À mon avis, on ne peut rien faire pour les ramener. Ils ne s’en vont pas parce que nous les avons offensés mais parce que Erdogan est un islamiste, qu’il a d’autres plans et qu’il y a des forces spirituelles qui le poussent à s’éloigner. Rien de ce que nous pourrions entreprendre ne ramènera Erdogan.

Etre politiquement lucide vis-à-vis de la Turquie

Cela aura évidemment des implications sur les relations des Occidentaux avec la Turquie. Je pense que les persécutions contre les chrétiens vont augmenter. La situation va empirer avant de s’améliorer. Et je voudrais surtout recommander qu’en termes de libertés religieuses, nous ne prêtions pas trop attention à ce que le gouvernement turc dit mais à ce qu’il fait. Au Moyen-Orient, en général, les gens ne disent pas ce qu’ils ont réellement l’intention de faire.
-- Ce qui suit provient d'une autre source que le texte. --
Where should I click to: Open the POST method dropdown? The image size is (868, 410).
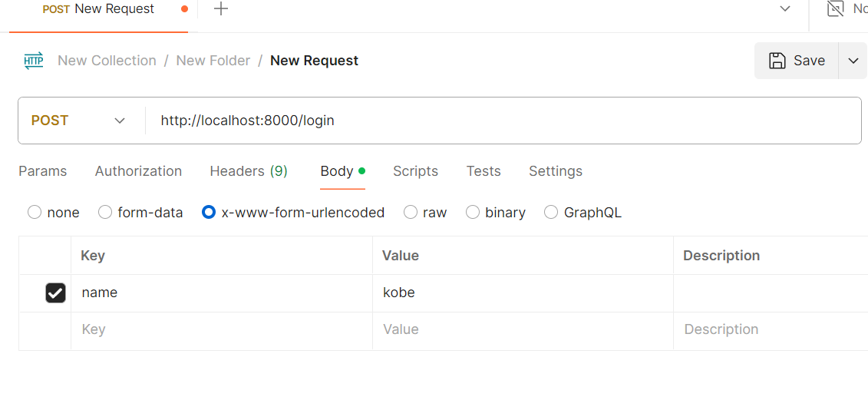click(x=78, y=121)

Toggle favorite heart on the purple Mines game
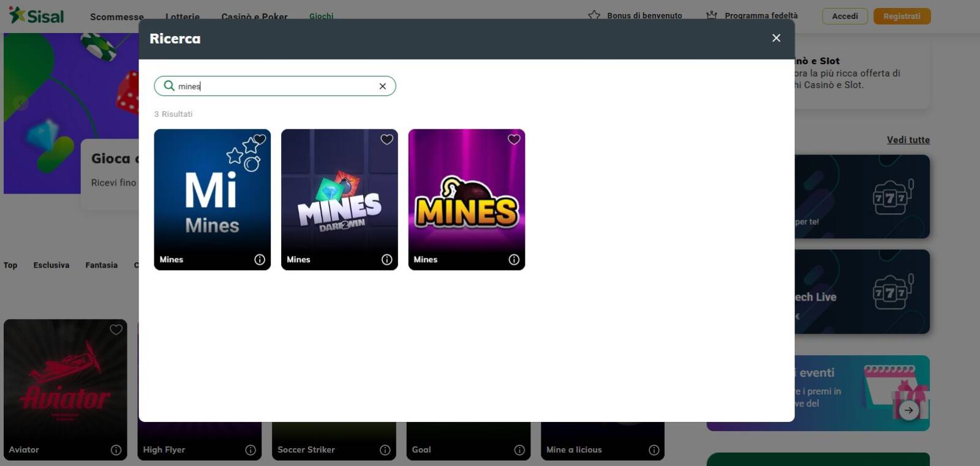514,140
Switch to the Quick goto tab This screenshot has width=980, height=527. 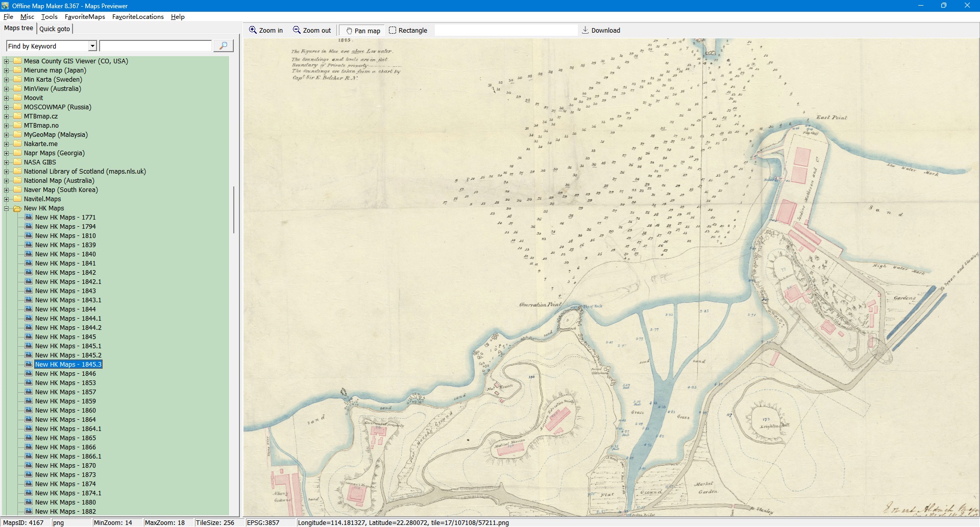point(55,29)
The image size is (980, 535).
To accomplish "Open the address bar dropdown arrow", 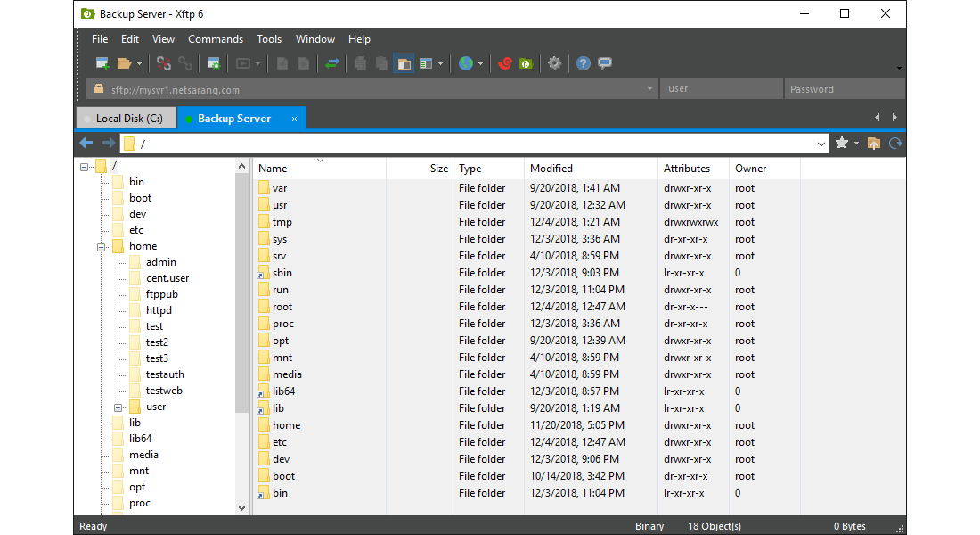I will click(822, 143).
Je voudrais aussi souligner l’importance du principe de réciprocité. La Turquie paie les salaires de beaucoup d’imams en Allemagne à qui le gouvernement accorde des visas pour travailler. Dans le même temps, bien des pasteurs allemands qui travaillaient pour des Églises turques ont été renvoyés du pays. Il n’y a donc pas de réciprocité. Face à cette inégalité de traitement, le gouvernement allemand répond qu’il ne veut pas exercer de pression sur la Turquie pour éviter de l’offenser et risquer de perdre une relation très importante. Personnellement, je doute que le gouvernement turc soit aussi soucieux de ne pas offenser les gouvernements étrangers.

Lire également La bataille des imams d’Allemagne


Tous les articles de cette série :

  1. Andrew Brunson, menace pour l’Etat turque? 
  2. L’homme qui a fait trébucher la Bourse d’Istanbul 
  3. Le « Grand Maître du jeu d’échecs »

Source: European Centre for Law & Justice.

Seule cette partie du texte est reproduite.